§ About this exercise: If a line in the entries below holds the string "bottom", copy it.

Saved entries
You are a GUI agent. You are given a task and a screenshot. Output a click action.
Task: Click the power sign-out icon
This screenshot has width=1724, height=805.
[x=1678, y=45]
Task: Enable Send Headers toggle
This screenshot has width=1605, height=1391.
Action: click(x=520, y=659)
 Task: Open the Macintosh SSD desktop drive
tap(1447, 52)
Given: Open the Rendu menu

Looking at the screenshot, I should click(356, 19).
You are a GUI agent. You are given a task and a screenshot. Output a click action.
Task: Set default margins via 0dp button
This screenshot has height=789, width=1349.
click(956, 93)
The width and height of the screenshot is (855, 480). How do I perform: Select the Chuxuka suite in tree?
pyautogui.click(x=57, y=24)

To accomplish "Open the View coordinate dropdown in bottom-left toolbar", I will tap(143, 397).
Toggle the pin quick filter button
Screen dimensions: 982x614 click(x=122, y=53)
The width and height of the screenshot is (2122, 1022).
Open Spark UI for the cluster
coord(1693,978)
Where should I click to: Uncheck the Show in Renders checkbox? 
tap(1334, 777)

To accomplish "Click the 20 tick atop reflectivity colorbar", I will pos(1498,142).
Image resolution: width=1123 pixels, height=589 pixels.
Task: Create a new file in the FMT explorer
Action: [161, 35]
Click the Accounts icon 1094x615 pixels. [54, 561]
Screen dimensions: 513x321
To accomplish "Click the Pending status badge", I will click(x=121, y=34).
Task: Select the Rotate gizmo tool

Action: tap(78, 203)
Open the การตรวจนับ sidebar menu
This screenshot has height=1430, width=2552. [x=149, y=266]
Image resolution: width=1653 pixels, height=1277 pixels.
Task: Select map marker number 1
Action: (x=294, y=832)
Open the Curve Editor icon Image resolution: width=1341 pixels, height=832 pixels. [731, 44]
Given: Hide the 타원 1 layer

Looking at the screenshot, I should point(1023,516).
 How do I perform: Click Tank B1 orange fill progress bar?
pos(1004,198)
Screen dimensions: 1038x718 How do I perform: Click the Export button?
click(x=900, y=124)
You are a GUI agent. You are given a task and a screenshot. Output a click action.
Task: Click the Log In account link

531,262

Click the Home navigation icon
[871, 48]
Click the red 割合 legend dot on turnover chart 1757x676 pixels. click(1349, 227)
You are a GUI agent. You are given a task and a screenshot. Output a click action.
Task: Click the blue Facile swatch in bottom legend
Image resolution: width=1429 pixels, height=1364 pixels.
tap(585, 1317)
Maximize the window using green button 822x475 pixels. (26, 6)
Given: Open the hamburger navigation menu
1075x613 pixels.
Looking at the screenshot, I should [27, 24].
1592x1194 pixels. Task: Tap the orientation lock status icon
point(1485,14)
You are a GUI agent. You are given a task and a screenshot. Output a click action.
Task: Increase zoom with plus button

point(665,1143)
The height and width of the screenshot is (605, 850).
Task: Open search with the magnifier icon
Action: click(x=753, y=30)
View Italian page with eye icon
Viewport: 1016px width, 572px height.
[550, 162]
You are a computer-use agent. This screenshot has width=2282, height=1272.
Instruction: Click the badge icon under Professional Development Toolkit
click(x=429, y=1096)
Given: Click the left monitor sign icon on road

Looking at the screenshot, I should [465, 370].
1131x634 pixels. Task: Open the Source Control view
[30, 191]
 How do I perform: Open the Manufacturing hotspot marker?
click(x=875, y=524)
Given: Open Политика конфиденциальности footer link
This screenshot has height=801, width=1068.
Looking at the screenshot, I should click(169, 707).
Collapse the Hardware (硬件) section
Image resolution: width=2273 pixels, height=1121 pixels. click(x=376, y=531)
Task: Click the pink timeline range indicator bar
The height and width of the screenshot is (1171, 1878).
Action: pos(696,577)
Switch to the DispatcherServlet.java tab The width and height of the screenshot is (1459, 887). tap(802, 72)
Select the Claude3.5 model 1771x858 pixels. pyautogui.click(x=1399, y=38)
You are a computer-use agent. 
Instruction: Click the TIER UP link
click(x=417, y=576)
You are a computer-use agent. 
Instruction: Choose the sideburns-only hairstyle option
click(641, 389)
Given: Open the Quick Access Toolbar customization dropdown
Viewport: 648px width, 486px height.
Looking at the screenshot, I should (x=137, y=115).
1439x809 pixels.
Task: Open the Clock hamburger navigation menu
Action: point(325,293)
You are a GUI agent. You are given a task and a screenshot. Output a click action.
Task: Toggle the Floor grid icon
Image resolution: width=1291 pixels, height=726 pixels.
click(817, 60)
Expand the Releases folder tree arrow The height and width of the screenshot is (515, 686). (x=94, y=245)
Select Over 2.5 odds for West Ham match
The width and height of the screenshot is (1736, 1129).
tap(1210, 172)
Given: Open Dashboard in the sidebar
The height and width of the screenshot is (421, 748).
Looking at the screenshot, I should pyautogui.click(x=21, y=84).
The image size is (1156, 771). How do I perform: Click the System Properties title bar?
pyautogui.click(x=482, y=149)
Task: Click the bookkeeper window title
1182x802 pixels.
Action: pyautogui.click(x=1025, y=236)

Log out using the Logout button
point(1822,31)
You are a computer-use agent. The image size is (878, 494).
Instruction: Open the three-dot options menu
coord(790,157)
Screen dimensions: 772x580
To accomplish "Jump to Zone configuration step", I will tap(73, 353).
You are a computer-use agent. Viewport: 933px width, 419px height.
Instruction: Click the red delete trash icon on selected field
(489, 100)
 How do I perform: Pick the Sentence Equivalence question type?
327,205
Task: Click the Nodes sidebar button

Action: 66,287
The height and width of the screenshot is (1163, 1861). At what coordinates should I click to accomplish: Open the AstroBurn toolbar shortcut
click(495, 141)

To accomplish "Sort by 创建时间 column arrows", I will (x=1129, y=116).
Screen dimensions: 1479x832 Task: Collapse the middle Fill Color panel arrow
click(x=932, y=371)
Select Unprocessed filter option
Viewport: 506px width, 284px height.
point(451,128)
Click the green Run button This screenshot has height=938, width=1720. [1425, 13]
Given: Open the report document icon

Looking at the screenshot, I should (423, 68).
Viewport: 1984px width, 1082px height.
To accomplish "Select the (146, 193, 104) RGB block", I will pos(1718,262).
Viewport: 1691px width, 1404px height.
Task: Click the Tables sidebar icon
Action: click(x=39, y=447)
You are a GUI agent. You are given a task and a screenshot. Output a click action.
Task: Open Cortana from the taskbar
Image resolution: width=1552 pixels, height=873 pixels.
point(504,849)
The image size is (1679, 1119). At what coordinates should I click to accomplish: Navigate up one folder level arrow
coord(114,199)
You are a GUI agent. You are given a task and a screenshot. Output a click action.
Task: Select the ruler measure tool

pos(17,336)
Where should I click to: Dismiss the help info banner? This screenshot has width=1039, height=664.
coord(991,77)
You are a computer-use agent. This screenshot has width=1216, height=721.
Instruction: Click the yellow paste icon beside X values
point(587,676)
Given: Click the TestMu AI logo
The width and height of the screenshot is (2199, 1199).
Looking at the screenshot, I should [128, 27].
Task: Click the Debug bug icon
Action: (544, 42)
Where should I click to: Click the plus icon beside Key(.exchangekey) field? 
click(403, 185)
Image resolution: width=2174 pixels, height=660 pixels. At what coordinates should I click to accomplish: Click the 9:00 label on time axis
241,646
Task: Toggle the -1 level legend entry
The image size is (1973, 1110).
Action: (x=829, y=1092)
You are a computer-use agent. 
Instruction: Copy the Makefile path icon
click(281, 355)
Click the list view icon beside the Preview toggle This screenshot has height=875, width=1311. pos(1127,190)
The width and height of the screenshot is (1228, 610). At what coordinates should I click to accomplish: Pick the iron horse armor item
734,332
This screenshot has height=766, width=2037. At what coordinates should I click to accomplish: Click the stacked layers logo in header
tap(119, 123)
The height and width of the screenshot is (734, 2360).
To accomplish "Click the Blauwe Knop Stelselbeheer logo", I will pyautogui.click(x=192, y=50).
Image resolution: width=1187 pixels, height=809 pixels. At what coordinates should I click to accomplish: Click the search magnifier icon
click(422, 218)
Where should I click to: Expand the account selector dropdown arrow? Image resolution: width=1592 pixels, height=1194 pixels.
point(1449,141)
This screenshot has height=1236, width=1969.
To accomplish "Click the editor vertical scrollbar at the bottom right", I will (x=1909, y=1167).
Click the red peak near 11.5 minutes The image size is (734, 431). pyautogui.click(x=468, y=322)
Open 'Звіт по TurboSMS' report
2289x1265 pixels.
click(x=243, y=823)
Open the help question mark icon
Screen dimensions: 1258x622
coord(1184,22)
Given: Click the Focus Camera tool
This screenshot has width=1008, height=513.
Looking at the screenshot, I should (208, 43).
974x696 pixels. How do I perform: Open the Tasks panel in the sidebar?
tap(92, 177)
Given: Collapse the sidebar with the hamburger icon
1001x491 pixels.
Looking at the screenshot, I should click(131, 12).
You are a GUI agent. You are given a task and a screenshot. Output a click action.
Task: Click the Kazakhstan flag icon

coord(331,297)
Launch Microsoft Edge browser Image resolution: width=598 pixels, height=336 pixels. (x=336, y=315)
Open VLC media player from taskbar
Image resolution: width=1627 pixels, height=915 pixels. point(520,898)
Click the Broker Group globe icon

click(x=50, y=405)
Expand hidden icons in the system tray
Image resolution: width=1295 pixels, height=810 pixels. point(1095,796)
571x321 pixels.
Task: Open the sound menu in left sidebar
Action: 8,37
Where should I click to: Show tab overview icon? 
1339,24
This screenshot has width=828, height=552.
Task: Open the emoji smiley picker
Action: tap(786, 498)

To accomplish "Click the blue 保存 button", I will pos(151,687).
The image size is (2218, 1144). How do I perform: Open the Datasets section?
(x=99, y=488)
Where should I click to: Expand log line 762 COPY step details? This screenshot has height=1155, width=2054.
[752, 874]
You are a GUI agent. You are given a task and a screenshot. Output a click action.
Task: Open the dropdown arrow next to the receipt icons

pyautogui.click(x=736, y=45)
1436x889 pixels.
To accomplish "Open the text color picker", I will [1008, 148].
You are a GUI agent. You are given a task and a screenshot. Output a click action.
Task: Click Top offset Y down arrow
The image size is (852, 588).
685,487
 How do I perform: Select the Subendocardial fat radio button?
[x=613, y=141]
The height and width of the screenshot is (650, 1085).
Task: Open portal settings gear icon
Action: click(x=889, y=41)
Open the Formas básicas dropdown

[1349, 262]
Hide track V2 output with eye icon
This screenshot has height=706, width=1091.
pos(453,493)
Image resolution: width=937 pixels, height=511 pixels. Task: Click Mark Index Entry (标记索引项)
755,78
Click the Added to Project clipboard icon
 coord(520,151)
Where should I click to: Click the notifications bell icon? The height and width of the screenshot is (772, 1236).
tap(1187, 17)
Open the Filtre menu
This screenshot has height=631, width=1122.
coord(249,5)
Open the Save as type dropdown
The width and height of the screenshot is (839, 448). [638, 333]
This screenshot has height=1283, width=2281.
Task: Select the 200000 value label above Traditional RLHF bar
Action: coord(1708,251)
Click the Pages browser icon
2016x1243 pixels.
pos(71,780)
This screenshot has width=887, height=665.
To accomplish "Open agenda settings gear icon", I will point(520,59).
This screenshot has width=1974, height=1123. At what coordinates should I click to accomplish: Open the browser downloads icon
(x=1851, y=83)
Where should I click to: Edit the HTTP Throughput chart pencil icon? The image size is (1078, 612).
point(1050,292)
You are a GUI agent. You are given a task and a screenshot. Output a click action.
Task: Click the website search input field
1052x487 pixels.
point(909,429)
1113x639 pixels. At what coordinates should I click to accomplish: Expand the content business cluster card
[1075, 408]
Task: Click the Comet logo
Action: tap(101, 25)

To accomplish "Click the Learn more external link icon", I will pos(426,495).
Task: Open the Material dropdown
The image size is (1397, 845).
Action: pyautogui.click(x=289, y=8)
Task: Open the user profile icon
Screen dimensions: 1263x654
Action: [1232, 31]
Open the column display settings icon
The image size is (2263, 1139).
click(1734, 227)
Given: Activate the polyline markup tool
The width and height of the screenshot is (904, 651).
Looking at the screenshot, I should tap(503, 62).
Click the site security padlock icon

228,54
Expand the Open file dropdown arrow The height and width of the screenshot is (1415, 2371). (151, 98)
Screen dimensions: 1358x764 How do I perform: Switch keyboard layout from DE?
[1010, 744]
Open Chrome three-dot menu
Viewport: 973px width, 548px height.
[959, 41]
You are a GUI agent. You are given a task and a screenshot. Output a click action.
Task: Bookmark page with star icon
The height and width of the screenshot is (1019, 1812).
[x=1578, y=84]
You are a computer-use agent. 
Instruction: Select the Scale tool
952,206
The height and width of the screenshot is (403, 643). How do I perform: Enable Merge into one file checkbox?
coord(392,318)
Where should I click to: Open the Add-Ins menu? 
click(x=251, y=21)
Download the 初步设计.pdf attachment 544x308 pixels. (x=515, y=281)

§ Solved problem:
To accomplish "Open the View coordinate dropdown in bottom-left toolbar", I will tap(143, 397).
Task: Click the blue Facile swatch in bottom legend
To accomplish "Click the editor vertical scrollbar at the bottom right", I will (x=1909, y=1167).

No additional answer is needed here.